*PROBLEM TO SOLVE*
Update the records from the line containing "Click the pencil" through the end of the records, changing "magnifier" to "magnifying glass" and keeping everything else the same.

Item position entries
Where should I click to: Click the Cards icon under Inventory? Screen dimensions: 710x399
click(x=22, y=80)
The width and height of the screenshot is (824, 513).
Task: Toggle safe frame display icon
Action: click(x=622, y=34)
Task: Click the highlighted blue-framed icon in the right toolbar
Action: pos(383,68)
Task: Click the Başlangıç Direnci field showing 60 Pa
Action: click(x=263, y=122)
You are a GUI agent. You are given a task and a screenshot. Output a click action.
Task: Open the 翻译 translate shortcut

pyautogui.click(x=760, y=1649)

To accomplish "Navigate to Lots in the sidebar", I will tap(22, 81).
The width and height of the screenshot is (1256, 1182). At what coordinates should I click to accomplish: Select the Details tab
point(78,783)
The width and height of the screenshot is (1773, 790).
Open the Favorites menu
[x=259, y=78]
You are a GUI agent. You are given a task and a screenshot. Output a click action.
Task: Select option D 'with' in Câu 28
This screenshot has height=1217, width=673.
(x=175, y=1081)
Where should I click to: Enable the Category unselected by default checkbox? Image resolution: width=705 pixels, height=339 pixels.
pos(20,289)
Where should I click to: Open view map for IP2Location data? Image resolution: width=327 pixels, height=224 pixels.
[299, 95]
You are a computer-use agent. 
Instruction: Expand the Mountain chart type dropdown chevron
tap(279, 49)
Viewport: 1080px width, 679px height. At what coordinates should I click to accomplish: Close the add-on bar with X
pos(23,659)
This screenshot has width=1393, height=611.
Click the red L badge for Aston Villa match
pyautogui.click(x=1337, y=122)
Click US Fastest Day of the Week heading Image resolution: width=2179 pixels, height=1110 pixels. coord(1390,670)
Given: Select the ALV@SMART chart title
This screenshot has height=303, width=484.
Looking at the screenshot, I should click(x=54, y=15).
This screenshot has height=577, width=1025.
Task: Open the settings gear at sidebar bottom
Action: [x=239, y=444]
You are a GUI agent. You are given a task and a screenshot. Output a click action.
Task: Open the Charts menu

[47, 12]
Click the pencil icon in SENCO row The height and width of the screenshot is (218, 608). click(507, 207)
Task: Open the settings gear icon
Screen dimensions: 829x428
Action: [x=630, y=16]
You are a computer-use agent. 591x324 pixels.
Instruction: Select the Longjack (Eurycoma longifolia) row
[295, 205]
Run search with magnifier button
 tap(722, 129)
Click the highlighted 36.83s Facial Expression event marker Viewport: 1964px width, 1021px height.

*FINISHED EXERCISE*
Click the pencil icon in SENCO row The height and width of the screenshot is (218, 608). click(507, 207)
Task: Open the settings gear icon
Screen dimensions: 829x428
Action: [x=630, y=16]
You are a computer-use agent. 591x324 pixels.
Instruction: Select the Longjack (Eurycoma longifolia) row
[295, 205]
Run search with magnifying glass button
 tap(722, 129)
Click the highlighted 36.83s Facial Expression event marker Viewport: 1964px width, 1021px height.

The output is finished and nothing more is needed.